Molecular Biology Facility and Microbiology
The recently refurbished Molecular Biology Facility is a one-stop laboratory for the analysis of nucleic acid from both natural and cultured communities, for synthetic biology and basic biochemical analysis. The laboratory is equipped with microcentrifuges, shakers, ovens, a DNA&RNA extraction robot, gel electrophoresis (agarose and acrylamide), vortexes, PCR machines and real-time PCR machines.
Alongside the Molecular Biology Facility is a newly refurbished Microbiology laboratory containing all the equipment required for the study and culturing of marine organisms (viruses, bacteria, archaea, fungi and plankton), including a light chamber, microbiological containment cabinets (class II ventilated hood), orbital shakers, centrifuges, a series of plate readers for automated assays using fluorescence and luminescence and a dark room for microscopy.
Contact: Dr Karen Tait
Algal Biodiscovery and Innovation Centre
The Algal Biotechnology and Innovation facilities serve as a creative incubator platform for the generation and realisation of biotechnology solutions for microalgae research and industry. It houses a suite of bespoke photobioreactors ranging from simple small-scale bubble column reactors to pilot-scale bioreactors. Our current suite of algal culturing and processing equipment includes:
- Photobioreactors in the following quantities:
- 12 x 3.5L
- 15 x 10L
- 1 x 60L
- 9 x 250L
- 5 x 500L
- Industrial-scale centrifugal and electrochemical harvesting systems
- Pilot-scale tangent flow filtration (TFF) harvesting systems
This equipment - and associated support facilities - provides a solid basis on which to undertake the bioengineering and scale-up aspects of projects, from upstream through to downstream processes. Researchers at PML recently developed the ALGEBRA guidelines (BBSRC NIBB Phyconet supported) for the environmental risk assessment of deploying GM microalgae at industrial scale, and have led some of the first large contained GM microalgae scale-up trials.

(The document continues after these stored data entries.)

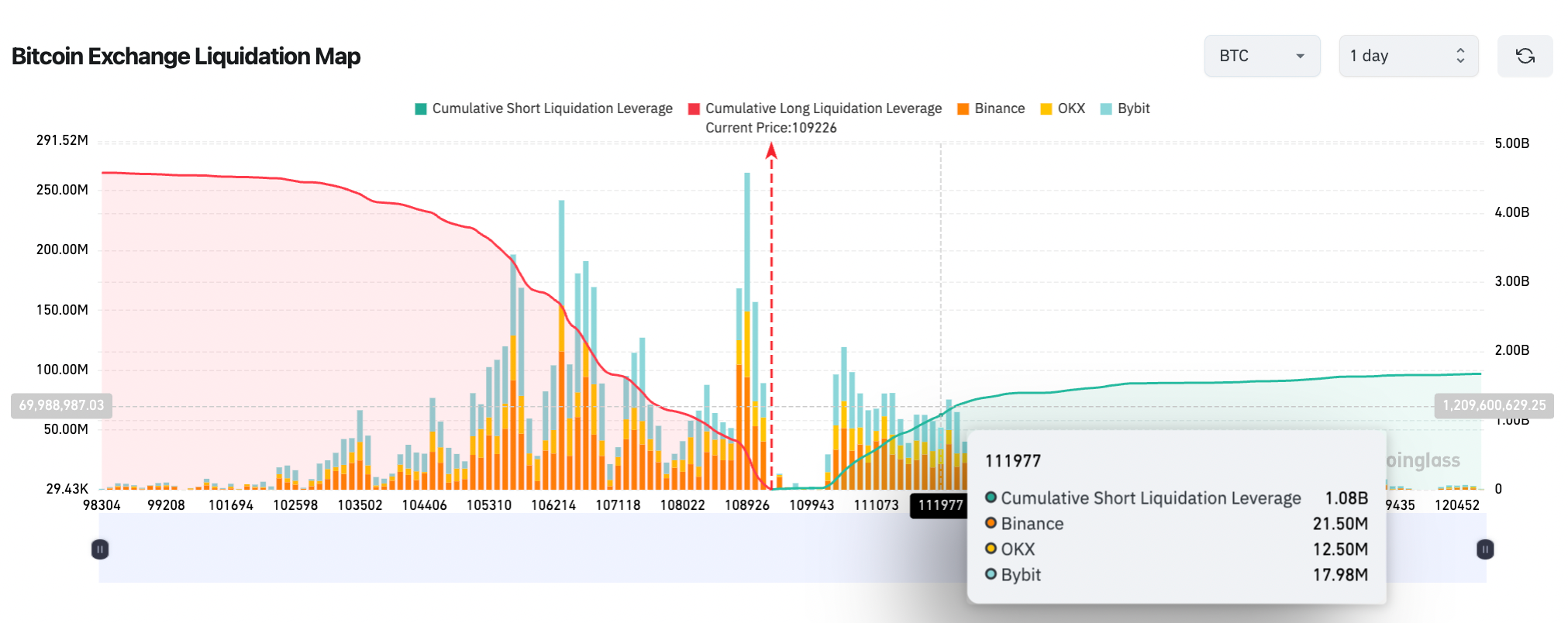Click the red current price arrow marker
1568x623 pixels.
click(x=771, y=151)
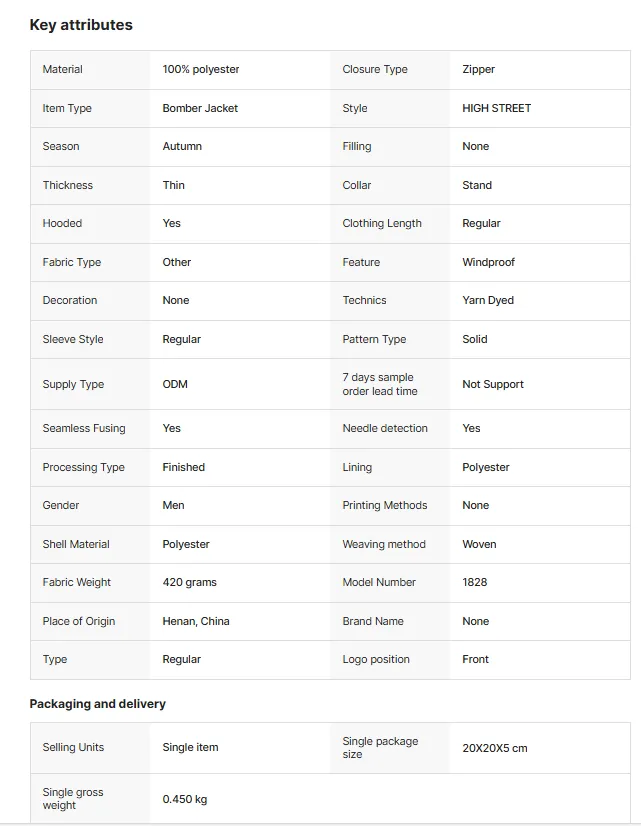Image resolution: width=641 pixels, height=826 pixels.
Task: Click the Seamless Fusing label
Action: pyautogui.click(x=84, y=428)
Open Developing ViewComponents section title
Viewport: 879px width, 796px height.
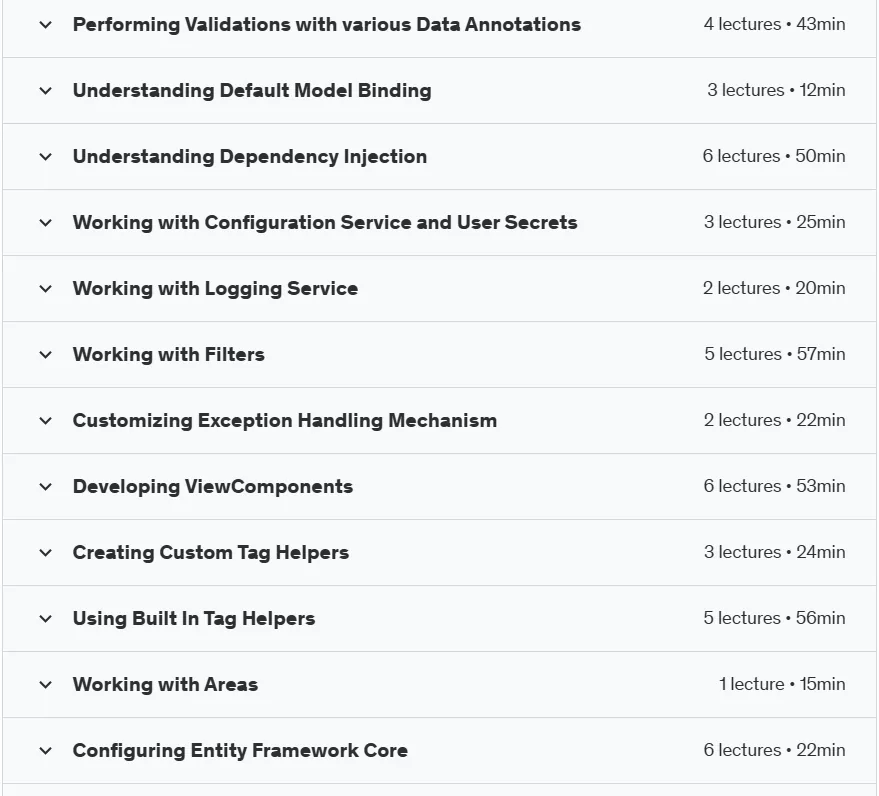click(213, 487)
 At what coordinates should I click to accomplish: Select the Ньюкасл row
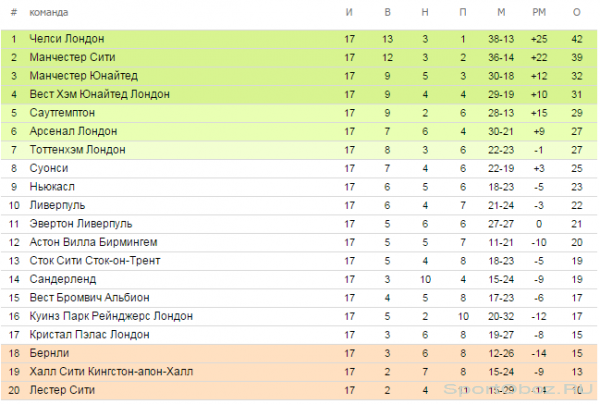(299, 187)
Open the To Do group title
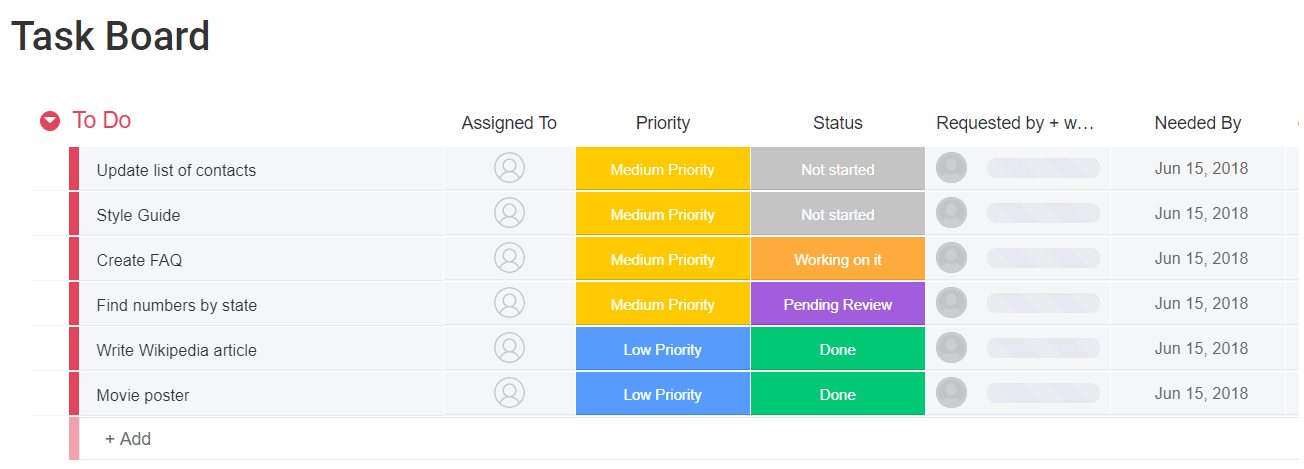The height and width of the screenshot is (469, 1304). [102, 120]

Single Cell Genomics Laboratory
PML’s state-of-the-art Single Cell Genomics (SCG) facility represents a significant advance in the molecular analysis of organisms from the environment. The bespoke facility has been designed to allow the direct isolation and characterisation of unicellular organisms and viruses from natural samples. Combining high performance and precision flow cytometry, microfluidics, liquid handling and molecular diagnostic machinery; the facility provides unprecedented genomic resolution to the field of oceanic microbial ecology. Unhindered by issues of non-culturability (a common problem with marine microbes), the SCG represents a paradigm shift in molecular biology and improves resolution of microbial or viral functional capacity and dynamics compared to metagenomic methods.

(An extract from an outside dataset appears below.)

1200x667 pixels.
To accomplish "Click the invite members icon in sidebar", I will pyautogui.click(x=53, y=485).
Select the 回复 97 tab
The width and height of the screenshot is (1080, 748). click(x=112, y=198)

- Clean room ISO 14644-1 ISO5 (Class 100)
- BD Influx Flowcytometer
- BioRad QX200 droplet digital PCR
- Roche LightCycler480 real time PCR
- High-Speed Atomic Force Microscope
- Formulatrix Mantis Liquid handling
- Hamilton MicroLab Starlet liquid handling
- BMG LabTech CLARIOstar platereader
Atomic Force Microscope
A key feature of the SCG is the world’s fastest High-Speed Atomic Force Microscope (HS-AFM). The Mk4 system, developed by GW4+ partners at Bristol University and Bristol NanoDynamics, is capable of recording at up to 24 million pixels per second and can carry out over a years’ worth of conventional AFM imaging in just a few hours. Providing nanometre resolution for imaging millimetre sized areas or real-time videos of dynamic nano or micro scale structures or surface processes, the HS-AFM will revolutionise the study of environmental organisms.
Making use of newly-discovered physics, our contact mode high-speed atomic force microscope (HS-AFM) is the fastest in the world by several orders of magnitude. The HS-AFM moves the sample in a raster pattern and engages a sharp tip with the surface to map sample topography with nanometre lateral and sub-atomic height resolution over millimetre-sized areas.The tip can be thought of as a finger passing across a surface, able to map both the height of the surface and the local stiffness, thermal and electrical properties at the same time. The microscope doesn't require either the sample to be conductive or a vacuum to operate; indeed, it is able to image samples in gaseous and liquid environments.